Échantillonnage archéologique
Le matériel archéologique analysé dans ce projet provient de différentes campagnes de collecte. Tous les spécimens ont été échantillonnés avec l’approbation des institutions appropriées pour le traitement des échantillons archéologiques et/ou en collaboration avec des scientifiques et des conservateurs locaux répertoriés parmi les auteurs de cette étude.

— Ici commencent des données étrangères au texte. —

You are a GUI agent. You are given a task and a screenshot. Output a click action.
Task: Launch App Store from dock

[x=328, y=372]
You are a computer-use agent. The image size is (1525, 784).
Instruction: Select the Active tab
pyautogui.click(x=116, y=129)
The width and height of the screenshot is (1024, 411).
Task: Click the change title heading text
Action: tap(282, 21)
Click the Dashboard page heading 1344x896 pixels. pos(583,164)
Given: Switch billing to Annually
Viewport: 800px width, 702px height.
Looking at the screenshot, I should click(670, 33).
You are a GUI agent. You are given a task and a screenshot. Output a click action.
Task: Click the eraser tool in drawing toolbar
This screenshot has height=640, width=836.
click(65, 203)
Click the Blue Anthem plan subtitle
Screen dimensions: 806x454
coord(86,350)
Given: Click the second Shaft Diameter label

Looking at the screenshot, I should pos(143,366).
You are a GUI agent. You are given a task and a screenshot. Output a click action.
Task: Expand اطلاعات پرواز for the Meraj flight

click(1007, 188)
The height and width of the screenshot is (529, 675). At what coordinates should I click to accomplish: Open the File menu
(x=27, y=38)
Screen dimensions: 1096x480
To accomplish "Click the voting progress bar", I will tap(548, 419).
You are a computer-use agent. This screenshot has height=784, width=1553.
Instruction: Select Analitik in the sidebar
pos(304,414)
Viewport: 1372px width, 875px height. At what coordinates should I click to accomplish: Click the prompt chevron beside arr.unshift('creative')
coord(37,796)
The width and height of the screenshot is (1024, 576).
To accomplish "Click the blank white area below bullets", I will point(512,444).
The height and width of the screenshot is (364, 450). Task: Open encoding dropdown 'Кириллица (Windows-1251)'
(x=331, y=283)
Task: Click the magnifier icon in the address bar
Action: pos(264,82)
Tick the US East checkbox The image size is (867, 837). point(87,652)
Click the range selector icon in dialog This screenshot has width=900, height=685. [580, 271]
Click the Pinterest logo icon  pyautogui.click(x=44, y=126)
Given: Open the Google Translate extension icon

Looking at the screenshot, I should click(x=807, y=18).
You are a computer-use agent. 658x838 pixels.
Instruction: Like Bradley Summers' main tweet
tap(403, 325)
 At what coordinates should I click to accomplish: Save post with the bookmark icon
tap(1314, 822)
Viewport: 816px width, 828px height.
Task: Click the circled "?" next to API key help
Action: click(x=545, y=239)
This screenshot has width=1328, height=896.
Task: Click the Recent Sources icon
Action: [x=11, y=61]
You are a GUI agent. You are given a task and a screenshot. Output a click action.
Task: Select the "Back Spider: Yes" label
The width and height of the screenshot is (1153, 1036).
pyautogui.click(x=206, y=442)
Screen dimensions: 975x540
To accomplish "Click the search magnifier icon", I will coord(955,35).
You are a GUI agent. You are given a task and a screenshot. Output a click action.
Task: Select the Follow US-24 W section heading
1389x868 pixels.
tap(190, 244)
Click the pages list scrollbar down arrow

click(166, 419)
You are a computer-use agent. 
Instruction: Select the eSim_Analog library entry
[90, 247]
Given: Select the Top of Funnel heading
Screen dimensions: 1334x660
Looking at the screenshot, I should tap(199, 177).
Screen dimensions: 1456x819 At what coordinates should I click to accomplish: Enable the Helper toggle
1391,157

L’ensemble d’échantillons de Chiusi (Sienne) provient du Musée d’anthropologie et d’ethnologie de l’Université de Florence, organisé par le coauteur M.Z. L’ensemble d’échantillons de Tarquinia (Viterbo) provient de l’Institut d’anatomie de l’Université de Leipzig, organisé par le coauteur HF. L’ensemble d’échantillons de Venosa (Potenza) provient du Musée des civilisations de Rome, ministère italien du patrimoine culturel (Mi-BACT) , organisée au moment de l’échantillonnage par le coauteur LB et plus tard par le coauteur A.S. L’ensemble d’échantillons de Casenovole (Grosseto) provient de Soprintendenza per i Beni archeologici della Toscana . L’ensemble d’échantillons de Poggio Renzo (Sienne) provient de Soprintendenza per i Beni archeologici della Toscana . L’ensemble d’échantillons de Campiglia dei Foci (Sienne), Magliano in Toscana (Grosseto), Marsiliana d’Albegna (Le Pianacce, Grosseto) et Volterra (Pise) provient de la Surintendance d’archéologie, des beaux-arts et du paysage de Florence, Pistoia , et Prato, organisée au moment de l’échantillonnage par le coauteur EP et plus tard par le coauteur A.R. L’échantillon de Marsiliana d’Albegna (Poggio di Macchiabuia, Grosseto) provient du Département d’histoire et du patrimoine culturel de l’Université de Sienne, organisé par le coauteur A.Z. L’échantillon de la grotte de Chiostraccio provient de la collection de préhistoire et d’anthropologie de l’Université de Sienne, organisée par le coauteur S.R. L’ensemble d’échantillons de Vetulonia (Grosseto) et de Poggio Pelliccia (Grosseto) provient du Département d’histoire, d’archéologie, de géographie, d’art et de divertissement de l’Université de Florence, organisé par L.C. L’autorisation pour l’identification et l’acquisition de données de matériel préhistorique dans les provinces de Sienne et Grosseto est accordée au Département des sciences physiques, de la Terre et de l’environnement par Soprintendenza per i Beni archeologici della Toscana
Les chercheurs ont publié leurs résultats le 24 septembre dans la revue Science Advances.
Illustration de l’entête: Sarcophage des époux. Vième av J-C; National Etruscan Museum, Villa Giulia, Rome.